Con una voz poco agradable, mas bien ronca y baja me pidió “un gran favor”. Quería que fuera del otro lado del pueblo a buscar un paquete a la tienda de unos paisanos, que permanecía abierta todo el año, feriados y festivos. Debía decir que iba de parte de Doña Bernarda y luego de recibir el misterioso encargo cruzar nuevamente Montelar, para ser entregado a un tal Gaspar.

—Eso es todo, y si lo que te preocupa son tus ramos, yo me quedo aquí esperando hasta que vuelvas de mi encargo —dijo la mujer.

Acepté, pues sabía bien que “un gran favor” siempre es gratificado y más aún cuando no se hacen preguntas indiscretas y se muestra buena disposición. Así que partí raudamente a cumplir con mi cometido. Mi madre no debía enterarse de nada.

Al llegar a la tienda mencioné el nombre de la mujer y el paisano corrió a buscar el paquete, entregándomelo luego con mucho cuidado y con una fría sonrisa dibujada en su nasal rostro. Al llegar del otro extremo del pueblo Don Gaspar, un hombre alto, gordo y calvo, me hizo bajar la voz cuando intentaba explicarle qué hacía yo parado ante su puerta. El hombre tomó el paquete cuidadosamente, miró a todos lados, me alargo un billete de 100 escudos y entró sigilosamente en su casa. Definitivamente, éste era el favor más extraño que había hecho, pero la paga justificaba todo sacrificio.

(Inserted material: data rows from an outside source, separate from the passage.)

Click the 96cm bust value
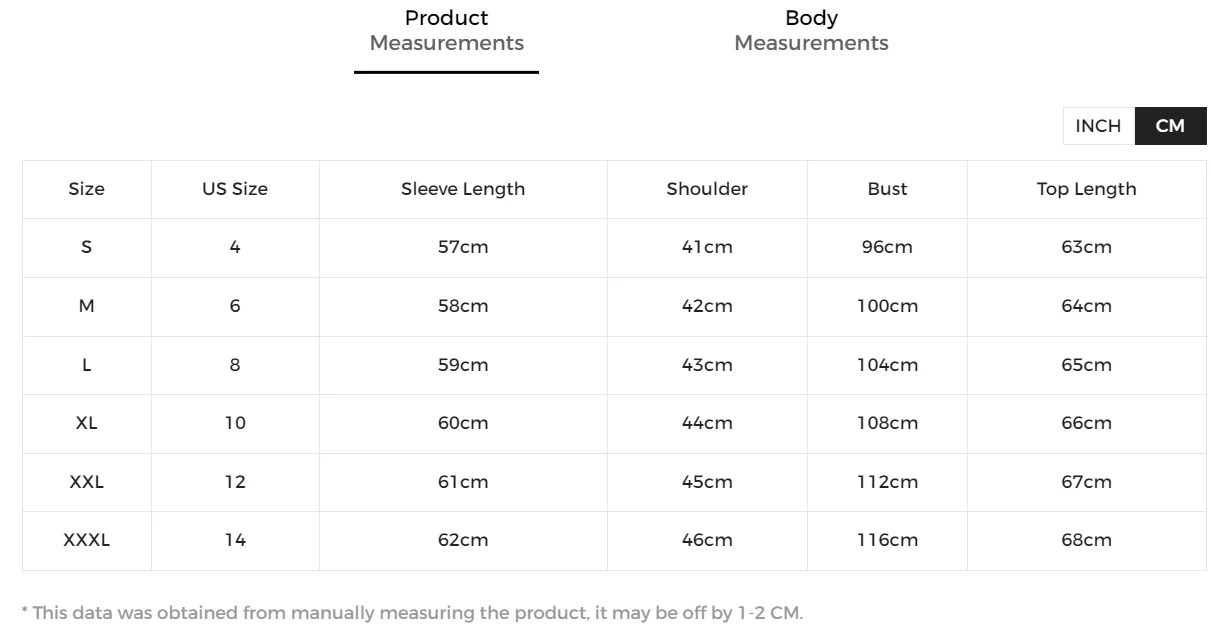Image resolution: width=1210 pixels, height=634 pixels. (x=887, y=247)
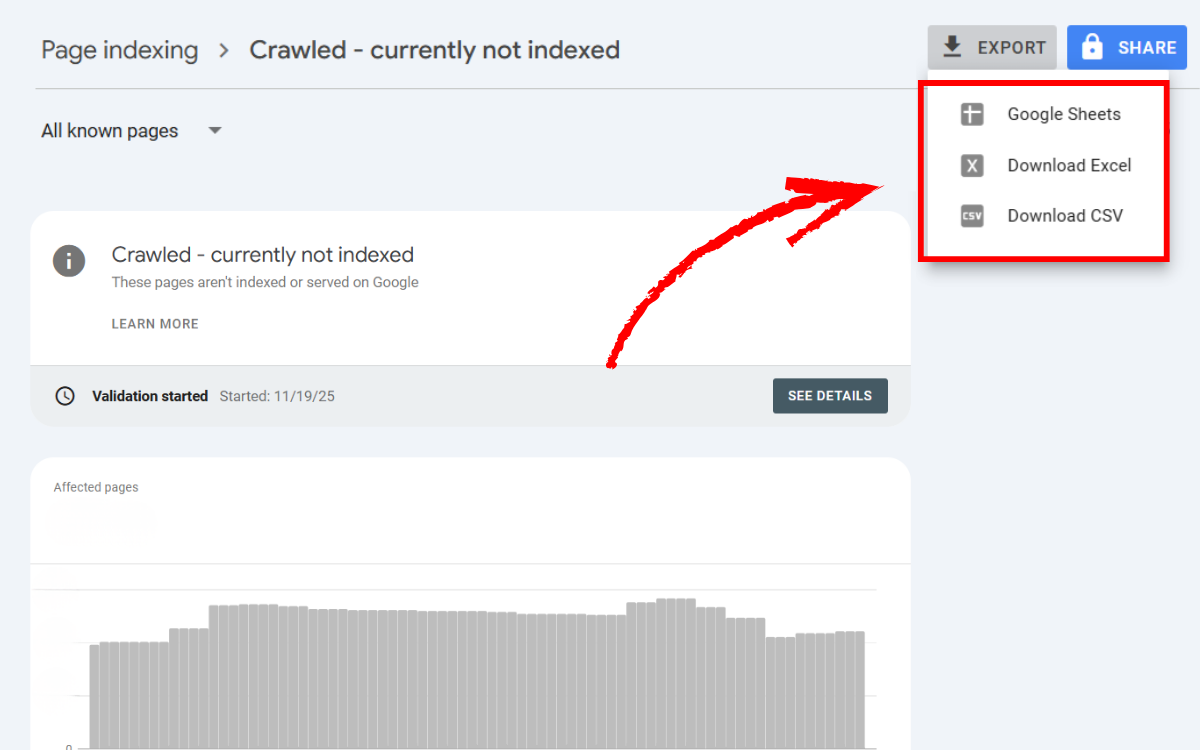Click the clock icon beside Validation started

click(x=65, y=396)

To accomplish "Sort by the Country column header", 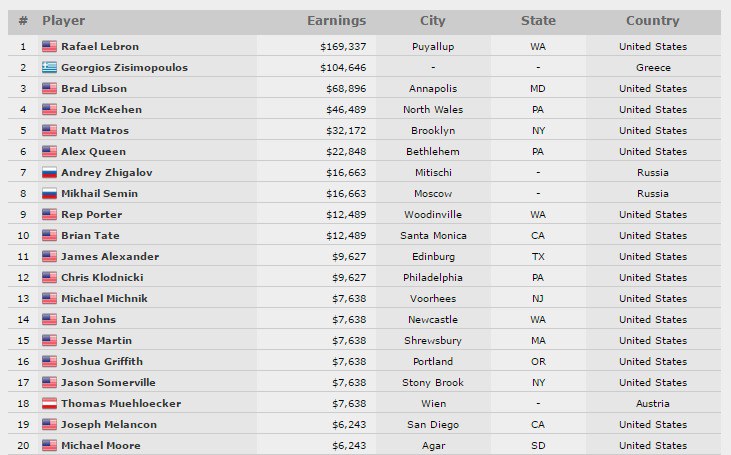I will point(652,21).
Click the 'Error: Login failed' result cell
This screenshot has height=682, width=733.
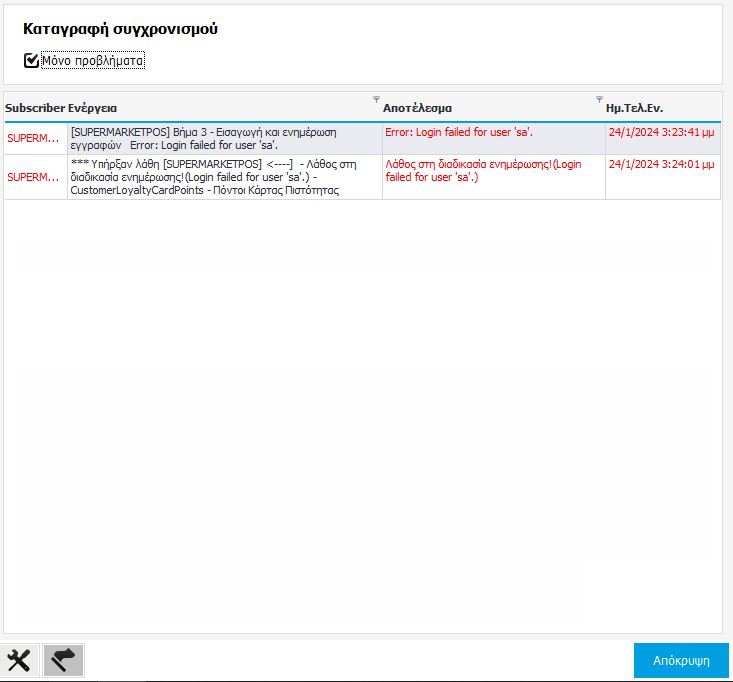click(x=458, y=132)
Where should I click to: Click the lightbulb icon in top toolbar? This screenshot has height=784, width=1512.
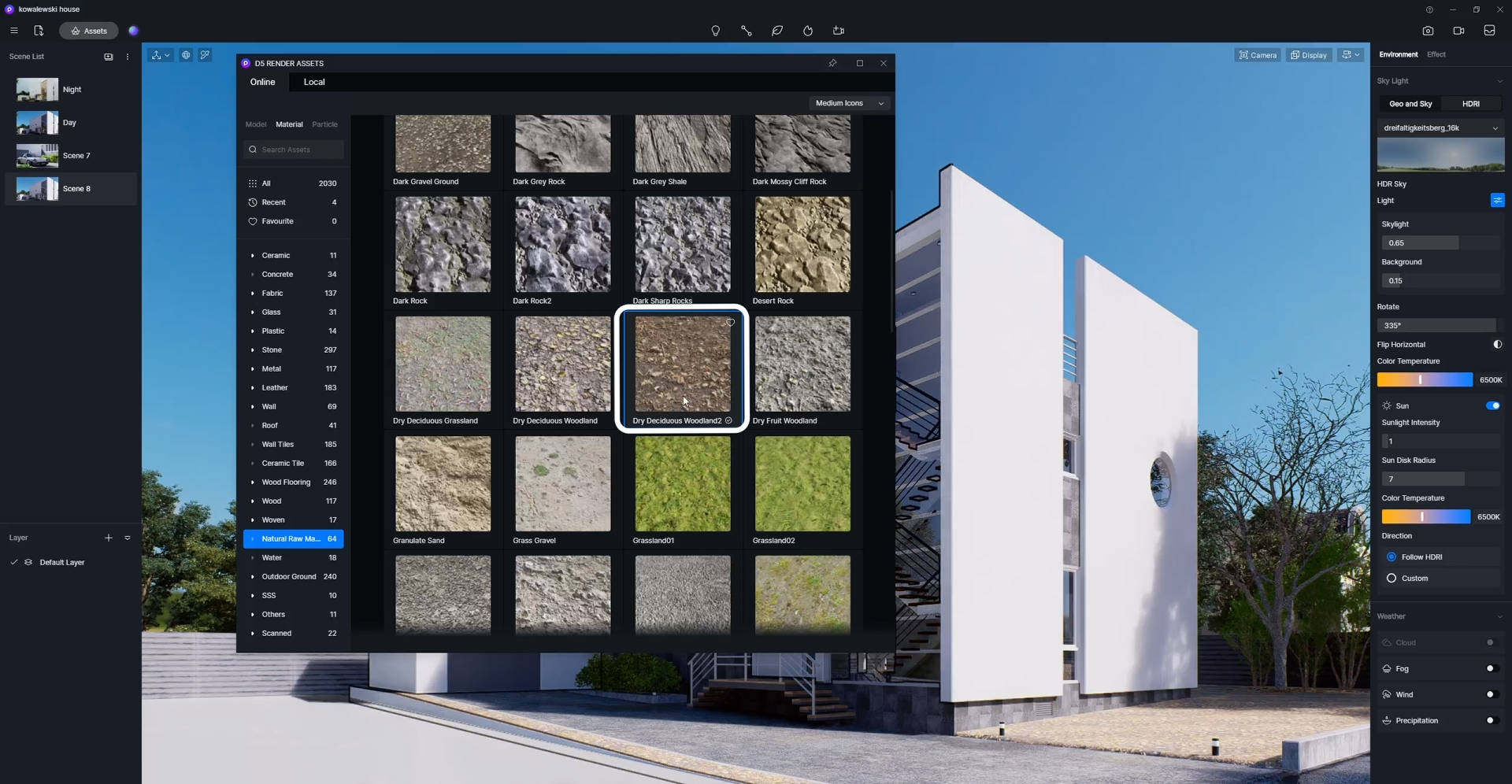click(x=715, y=31)
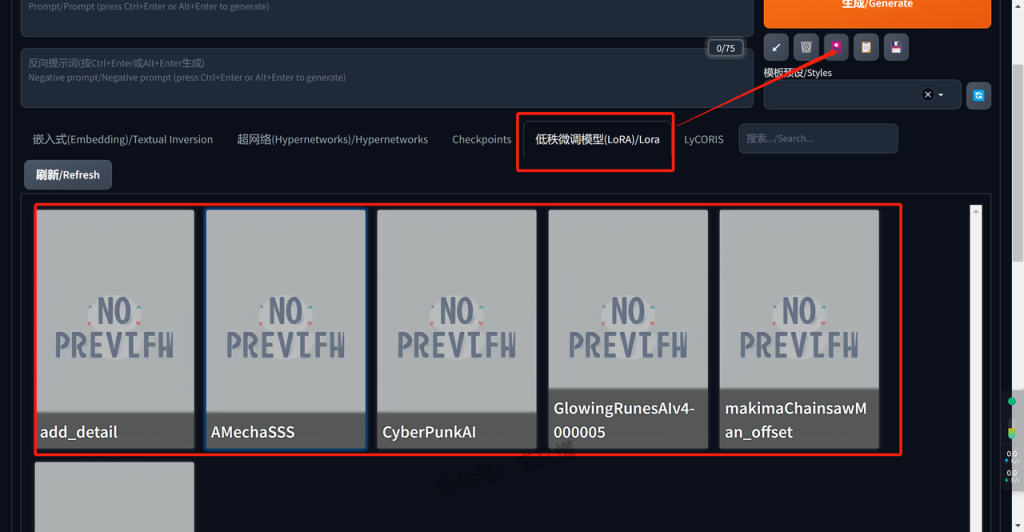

Al regresar a la explanada del templo, Doña Bernarda, como dijo llamarse la mujer, estaba fumando envuelta en su propia nube de humo, junto al canasto con ramos que permanecía intacto. Ella, al verme regresar tan rápido, se sorprendió.

—¿Está hecho? —preguntó— y al obtener un sí por respuesta, alargó su mano entregándome otro billete colorado de 100 escudos. Tras la entrega de la justa recompensa se despidió fríamente, llevando consigo un ramo de laurel, para luego entrar en la iglesia. Ese sería el único ramo que vería la bendición del cura.

Una vez que ella desapareció, calculé el dinero que debería tener al vender todos los ramos. Una sonrisa audible de júbilo resonó en la soledad del frontis de la iglesia. El dinero que había ganado superaba en más del doble el valor de todos los ramos del canasto. Ya no era necesario continuar parado intentando vender los ramos, así es que tomé el canasto y caminé alegremente con dirección a una quebrada en la que vacié todo su contenido; sintiéndome más contento aún al observar cómo los ramos se perdían entre la maleza del lugar.

Por fin regresaba a casa con mi canasto vacío y el dinero en los bolsillos. Sin embargo, en el camino medité sobre el hecho de que no podía llegar con toda esa cantidad pues me vería obligado a contar la verdad y lo más probable era que me dieran una paliza por hacer favores a desconocidos y que además me pagaran por ellos, entonces ¿qué haría con este pequeño capital?

Decidí darle a mi madre lo que correspondía por la supuesta venta de los ramos, imaginando su alegría, los besos y abrazos con que me mimaría por mi eficiencia. Con el resto, me compraría una flauta, pues siempre quise tener una, aunque tuviese que esconderla junto con las monedas que me sobraran, pues era mal visto en aquel entonces, que un niño anduviera con plata en los bolsillos.

Al llegar a casa actué lo mejor que pude. Le dije a mi madre que la venta fue todo un éxito y que rápidamente vendí los ramos. Orgulloso le entregué el dinero esperando la avalancha de besos. No obstante, a pesar de sentirse feliz, no me abrazó como yo suponía y por el contrario, tomó el canasto para salir velozmente al patio y cortar nuevas ramas de laurel.

Desde el fondo y mientras amarraba los ramitos me gritó que tomara desayuno rápido, que si me apuraba, aún alcanzaba a vender otro canasto con ramos para la misa del medio día.